[Records contained in a dataset]
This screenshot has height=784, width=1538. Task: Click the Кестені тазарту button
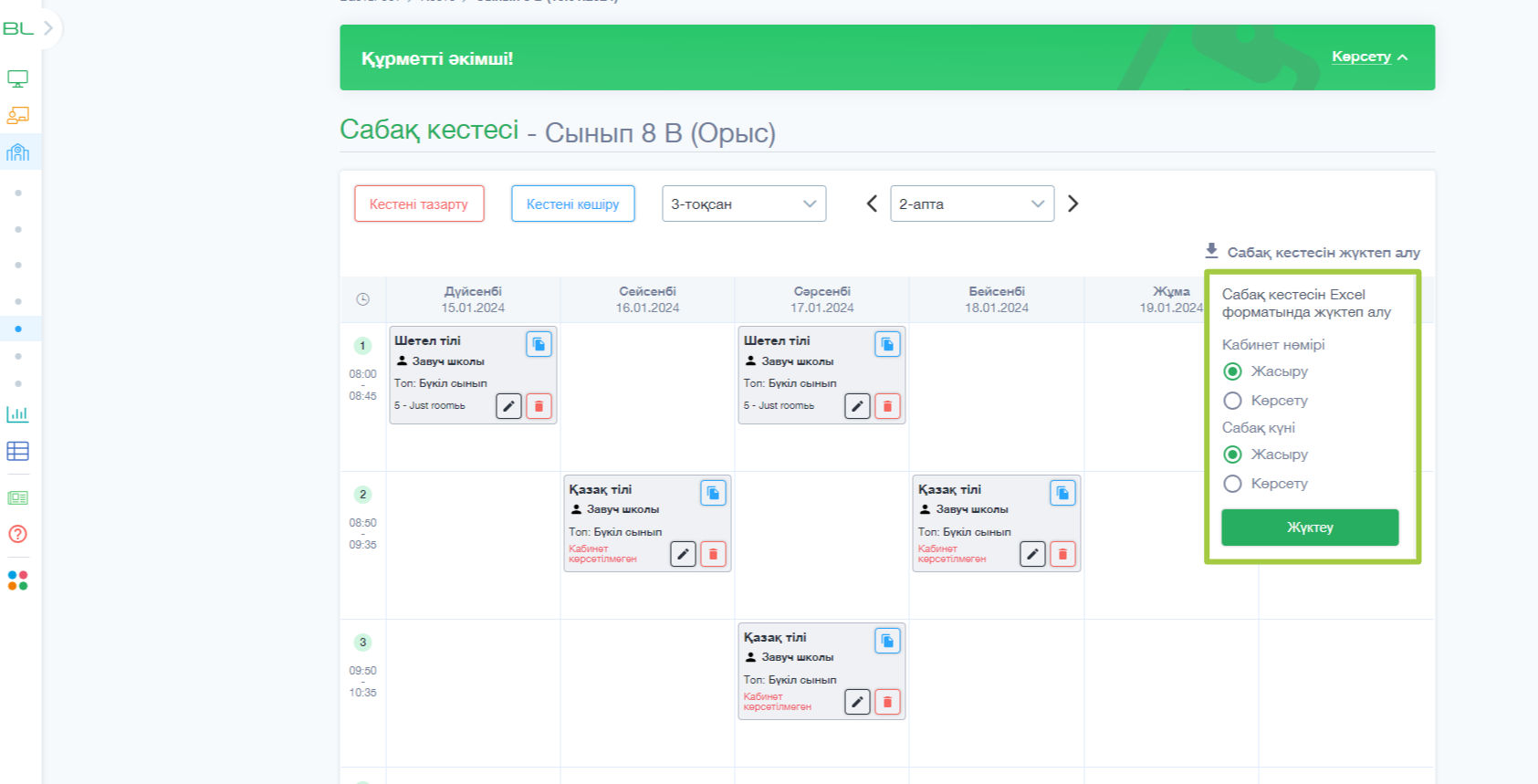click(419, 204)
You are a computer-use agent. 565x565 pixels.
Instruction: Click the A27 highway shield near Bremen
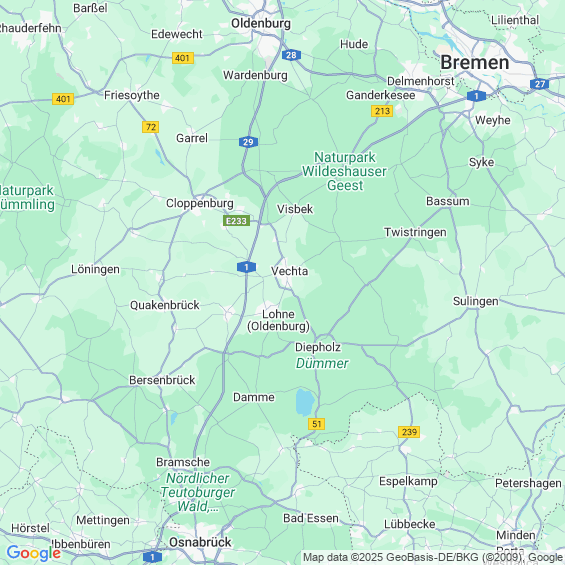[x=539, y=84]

**WHAT THE TASK REQUIRES:**
What is needed is a word-for-word transcription of all the entries, with the pictures dropped.

**RESPONSE AREA:**
This screenshot has height=784, width=1538. Task: Click the Кестені тазарту button
click(419, 204)
You are a computer-use agent. 565x565 pixels.
Instruction: Click the A27 highway shield near Bremen
[x=539, y=84]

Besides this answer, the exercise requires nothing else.